**Stored dataset items:**
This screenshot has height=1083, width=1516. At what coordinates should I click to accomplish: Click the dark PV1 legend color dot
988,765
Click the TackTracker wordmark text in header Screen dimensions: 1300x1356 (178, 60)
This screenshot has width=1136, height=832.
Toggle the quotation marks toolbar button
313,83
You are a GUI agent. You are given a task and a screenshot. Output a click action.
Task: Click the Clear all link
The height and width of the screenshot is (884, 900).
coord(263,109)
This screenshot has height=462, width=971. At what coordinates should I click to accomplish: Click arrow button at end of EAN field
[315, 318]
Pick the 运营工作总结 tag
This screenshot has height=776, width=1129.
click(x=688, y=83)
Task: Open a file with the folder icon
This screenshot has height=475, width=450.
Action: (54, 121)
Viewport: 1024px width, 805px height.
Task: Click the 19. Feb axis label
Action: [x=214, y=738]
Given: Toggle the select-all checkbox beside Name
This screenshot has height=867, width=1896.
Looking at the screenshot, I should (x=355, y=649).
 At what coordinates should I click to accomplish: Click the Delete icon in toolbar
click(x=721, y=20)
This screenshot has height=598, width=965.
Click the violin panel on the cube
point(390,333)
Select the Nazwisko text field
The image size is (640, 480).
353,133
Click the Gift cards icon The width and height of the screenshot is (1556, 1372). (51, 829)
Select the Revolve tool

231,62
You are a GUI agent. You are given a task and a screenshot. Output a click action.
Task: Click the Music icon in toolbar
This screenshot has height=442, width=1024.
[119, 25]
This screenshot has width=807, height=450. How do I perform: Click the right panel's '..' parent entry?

**Task description:** Transcribe every record exactly.

**Output for this exercise:**
This screenshot has height=1083, width=1516. At what coordinates should I click to accomplish: Click the dark PV1 legend color dot
988,765
Click the TackTracker wordmark text in header Screen dimensions: 1300x1356 (178, 60)
This screenshot has width=1136, height=832.
Toggle the quotation marks toolbar button
313,83
You are a GUI agent. You are given a task and a screenshot. Output a click action.
Task: Click the Clear all link
The height and width of the screenshot is (884, 900).
coord(263,109)
This screenshot has height=462, width=971. At what coordinates should I click to accomplish: Click arrow button at end of EAN field
[315, 318]
Pick the 运营工作总结 tag
This screenshot has height=776, width=1129.
click(x=688, y=83)
Task: Open a file with the folder icon
This screenshot has height=475, width=450.
Action: (54, 121)
Viewport: 1024px width, 805px height.
Task: Click the 19. Feb axis label
Action: [x=214, y=738]
Given: Toggle the select-all checkbox beside Name
This screenshot has height=867, width=1896.
Looking at the screenshot, I should (x=355, y=649).
 At what coordinates should I click to accomplish: Click the Delete icon in toolbar
click(x=721, y=20)
This screenshot has height=598, width=965.
Click the violin panel on the cube
point(390,333)
Select the Nazwisko text field
The image size is (640, 480).
353,133
Click the Gift cards icon The width and height of the screenshot is (1556, 1372). (51, 829)
Select the Revolve tool

231,62
You are a GUI agent. You are given a task and a screenshot. Output a click action.
Task: Click the Music icon in toolbar
This screenshot has height=442, width=1024.
[119, 25]
This screenshot has width=807, height=450. How do I perform: Click the right panel's '..' parent entry?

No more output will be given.